_Your objective_
List every distinct name beginning with "HKEY_" that appears in the passage on Registry hives and links.

_Exercise text_
════════════════
The combination of these components makes it possible for Registry clients (including editors, applications, and the OS itself) to locate specific values, figure out what kind of data they contain, and get that data.

2.1.1.4 Hives

Hives aren't just for beekeepers any more.[2] In the Registry world, a hive is a portion of the Registry tree structure from any subkey under a root key on down. For example, the SOFTWARE hive contains HKEY_LOCAL_MACHINE\Software and all its subkeys, and their subkeys, and their subkeys, on down to the values attached to the "deepest" subkey.

[2] In Managing the Windows NT Registry, I admitted to not knowing where the term "hives" came from. It turns out that the Registry stores its data using a type of database called a b-tree. Where do bees live? In hives, of course.

Hives are significant because each hive corresponds to a disk file that contains the hive's data. Instead of INI files, these hive files are the actual on-disk location for the system's crucial configuration data. Consequently, they're what you need to back up and restore (you'll learn how to do this in Chapter 3). Windows 2000 normally uses eight hives: HARDWARE, SAM, SECURITY, SOFTWARE, SYSTEM, .DEFAULT, and two for the currently logged-in console user (one contains the user's profile, while the other contains the user-specific portion of HKEY_CLASSES_ROOT).

figs/nt4icon.gif Windows NT has only one hive for the logged-on user instead of two; it contains all the user's profile data.

You'll learn what each hive is for and where its corresponding file is stored in Section 2.1.3 later in this chapter. In the mean time, if you look at HKEY_LOCAL_MACHINE\SYSTEM\Control\CurrentControlSet\Control\hivelist, you can get a sneak preview of the list of supported hives.

2.1.1.5 Links

The Windows 2000 shell and filesystem support shortcuts. (You might be familiar with aliases or symbolic links, the Mac and Unix equivalents.) All a shortcut does is point to something else. For example, the Internet Explorer icon on your desktop is actually a shortcut to the real installation of whatever version of IE you have installed, if any. When you double-click it, the shell can resolve the shortcut to find the thing it points to and run that instead.

The Registry equivalent of a shortcut is called a link. These links provide alternate paths and names for Registry subkeys. For example, the entire HKEY_CURRENT_USER root key is a link to the current user's subkey under the HKEY_USERS root. Since links can be built dynamically, it's easy to construct a link whose destination varies depending on some condition or other. Windows 2000 uses these links internally in a number of places; HKEY_LOCAL_MACHINE\System\Controls\CurrentControlSet is a link whose origin depends on which set of device drivers, hardware components, and system software is currently active.
════════════════
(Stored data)
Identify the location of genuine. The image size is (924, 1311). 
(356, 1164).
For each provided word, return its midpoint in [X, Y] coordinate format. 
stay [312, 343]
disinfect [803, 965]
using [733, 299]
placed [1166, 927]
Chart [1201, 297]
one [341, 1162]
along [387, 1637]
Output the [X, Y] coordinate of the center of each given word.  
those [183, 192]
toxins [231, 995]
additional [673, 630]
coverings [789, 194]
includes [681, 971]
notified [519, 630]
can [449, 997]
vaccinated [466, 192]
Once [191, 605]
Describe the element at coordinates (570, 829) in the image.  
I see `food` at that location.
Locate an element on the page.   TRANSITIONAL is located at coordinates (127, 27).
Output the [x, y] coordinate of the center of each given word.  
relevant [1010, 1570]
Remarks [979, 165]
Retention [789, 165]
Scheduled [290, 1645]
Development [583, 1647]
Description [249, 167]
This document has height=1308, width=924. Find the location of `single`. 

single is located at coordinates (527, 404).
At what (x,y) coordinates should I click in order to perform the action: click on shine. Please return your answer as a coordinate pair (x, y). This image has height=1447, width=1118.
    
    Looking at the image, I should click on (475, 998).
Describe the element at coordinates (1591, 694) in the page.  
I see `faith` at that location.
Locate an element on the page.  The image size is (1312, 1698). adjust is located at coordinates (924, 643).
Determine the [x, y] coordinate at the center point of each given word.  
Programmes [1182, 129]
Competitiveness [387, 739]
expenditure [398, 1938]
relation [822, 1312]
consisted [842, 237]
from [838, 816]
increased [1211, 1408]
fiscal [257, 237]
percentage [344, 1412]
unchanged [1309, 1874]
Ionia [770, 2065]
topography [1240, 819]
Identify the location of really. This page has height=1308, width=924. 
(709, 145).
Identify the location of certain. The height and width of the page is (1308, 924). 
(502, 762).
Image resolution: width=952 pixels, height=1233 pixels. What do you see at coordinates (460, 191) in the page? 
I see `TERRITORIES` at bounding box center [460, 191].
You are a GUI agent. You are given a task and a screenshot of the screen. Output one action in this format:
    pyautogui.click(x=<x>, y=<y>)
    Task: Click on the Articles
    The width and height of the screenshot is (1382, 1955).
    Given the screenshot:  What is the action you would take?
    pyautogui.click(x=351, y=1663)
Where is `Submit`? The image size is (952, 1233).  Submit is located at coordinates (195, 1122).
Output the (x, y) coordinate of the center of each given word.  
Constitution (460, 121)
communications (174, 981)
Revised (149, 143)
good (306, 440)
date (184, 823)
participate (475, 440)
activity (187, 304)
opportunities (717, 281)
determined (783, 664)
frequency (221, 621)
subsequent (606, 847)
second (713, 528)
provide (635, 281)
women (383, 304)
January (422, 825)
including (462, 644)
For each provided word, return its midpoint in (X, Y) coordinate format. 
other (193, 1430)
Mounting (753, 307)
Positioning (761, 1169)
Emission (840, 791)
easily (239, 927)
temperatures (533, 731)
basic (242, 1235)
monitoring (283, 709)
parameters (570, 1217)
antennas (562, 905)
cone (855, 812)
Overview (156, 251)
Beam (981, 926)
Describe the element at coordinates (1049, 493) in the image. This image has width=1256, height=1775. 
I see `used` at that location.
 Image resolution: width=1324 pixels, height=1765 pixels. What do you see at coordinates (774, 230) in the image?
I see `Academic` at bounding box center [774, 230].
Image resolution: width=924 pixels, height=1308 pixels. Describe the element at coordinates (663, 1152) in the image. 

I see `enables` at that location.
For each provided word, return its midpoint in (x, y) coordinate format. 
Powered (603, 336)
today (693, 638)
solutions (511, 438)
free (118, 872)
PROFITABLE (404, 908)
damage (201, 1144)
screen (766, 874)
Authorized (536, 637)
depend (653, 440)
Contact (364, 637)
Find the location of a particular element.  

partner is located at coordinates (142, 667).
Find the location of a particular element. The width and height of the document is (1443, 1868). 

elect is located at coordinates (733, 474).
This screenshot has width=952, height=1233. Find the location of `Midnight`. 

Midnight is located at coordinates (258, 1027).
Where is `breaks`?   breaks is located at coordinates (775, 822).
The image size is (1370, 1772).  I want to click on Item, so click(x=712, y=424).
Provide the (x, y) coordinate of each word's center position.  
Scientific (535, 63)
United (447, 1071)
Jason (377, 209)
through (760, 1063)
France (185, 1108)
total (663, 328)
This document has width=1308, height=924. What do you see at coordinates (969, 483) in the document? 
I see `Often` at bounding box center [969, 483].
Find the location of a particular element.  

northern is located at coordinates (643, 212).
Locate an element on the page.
════════════════
_Final answer_
HKEY_LOCAL_MACHINE
HKEY_CLASSES_ROOT
HKEY_CURRENT_USER
HKEY_USERS